As my correspondence with the different countries in Europe is now pretty extensive, as well as through all the continent of India, I shall be proud to be able to contribute in any way towards obtaining any information (not respecting politics) you may wish to obtain. Either you or your friends may freely apply to me when you please. Letters, if beyond the bulk of a single sheet, or not exceding two ounces, will come to me safe and free of expence if addressed to me, under cover to Scrope Bernard Esqr. Under secretary of State London. I have the honour to be, with the most respectful esteem Sir Your Most obedt Hue. Servt
This letter with the parcel is to be sent by the way of Liverpool in hopes of there obtaining a conveyance for Philadelphia. I send at the same time another to his Excellency Mr. Washington—all of which I hope will come safe to hand.

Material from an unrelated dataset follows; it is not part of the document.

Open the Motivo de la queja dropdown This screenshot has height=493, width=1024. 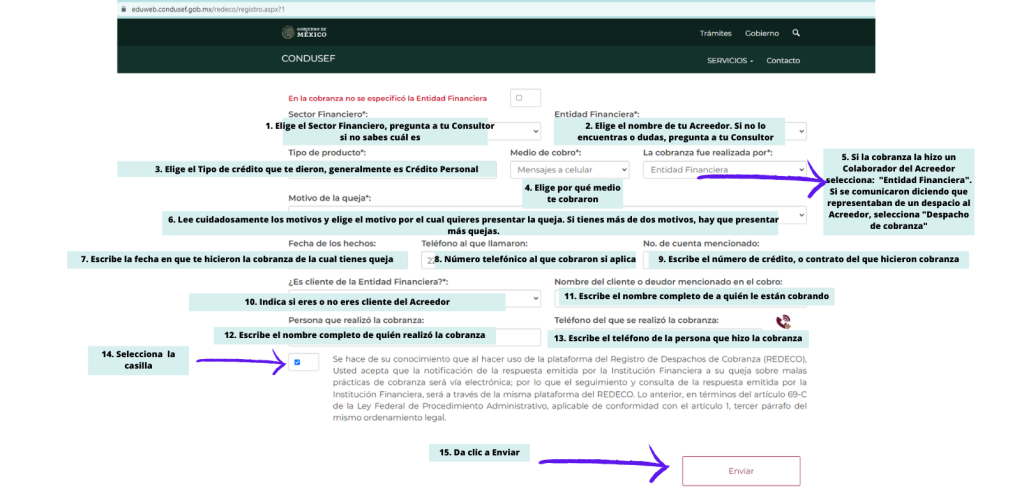800,215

Inclosed I have the honour of transmitting a letter from Ld. Buchan, which came to my care about a week ago. I have been very much obliged to his Ldp. for many communications.
RC (DLC); at foot of text: “Thos: Jefferson Esqr”; endorsed by TJ as received 22 Apr. 1793 and so recorded in SJL.
The enclosed letter from David Steuart Erskine, the Earl of Buchan, was recorded in SJL as dated 22 Oct. 1792 and received 22 Apr. 1793, but has not been found. Its contents can probably be surmised from Buchan’s letter to George Washington of 22 Oct. 1792 supporting Anderson’s wish to become a corresponding member of the American Philosophical Society (DLC: Washington Papers). Both Buchan and Anderson were elected on 18 Apr. 1794 (APS description begins American Philosophical Society description ends , Proceedings, xxii, pt. 3 , 220; see also Washington to TJ, 31 Dec. 1793).
Anderson’s previous letter, undated but printed at 30 June 1792, had enclosed the first six volumes of The Bee. Washington acknowledged receipt of his volumes in letters to Anderson of 20 June 1792 and 25 Apr. 1793 (Fitzpatrick, Writings, description begins John C. Fitzpatrick, ed., The Writings of George Washington, Washington, D.C., 1931–44, 39 vols. description ends xxxii, 59–60, 431–2).